Una hoja en blanco puede ser digno rival, contrincante funesto y real adversario. Los que las conocen saben la desgracia de tenerla justo al frente y no poder decirle nada, ni enseñarle cosa alguna. Se arma el silencio, la hoja brilla de ausente. Entonces el escritor la toma enfurecido y la arruga, sin nada que decirle. Pronto llega otra hoja nueva a vengar a la primera y le clava la mirada al de la pluma. ¿De qué vas a escribir hoy? Se burla. ¿No hay nada allí? Amenaza. La aparta de su vista porque no soporta el sofocamiento que le produce en la mente.

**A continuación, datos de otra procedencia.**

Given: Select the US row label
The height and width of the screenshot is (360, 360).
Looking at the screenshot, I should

El reloj se adelanta un poco y la hoja ha traído un nuevo número de seguidores de su causa. Son un ciento. Todas están esperando allí, como si fueran a recibir por gracia divina, suplicantes, las palabras que le broten del alma al de la pluma. Primero quieren dar lástima, pero después son arrogantes si no se les calla con una buena redacción de ideas interesantes. Es menester llenarlas una por una, con calma, la estrategia para derrotarlas no es romperlas al vacío, sino conquistarlas lentamente hasta que se percaten que ya están completas. Entonces cambiarán de bando: el escritor tendrá finos y elegantes aliados, repletos de elegantes prosas y delicados versos.
Porque hay una verdad conocida, aunque oculta: no hay hoja que sea inderrotable. Sólo momentos de agobio porque la inspiración está dormida. Y si no llega, hay que arrancársela al momento como quien roba un pan cuando se tiene hambre.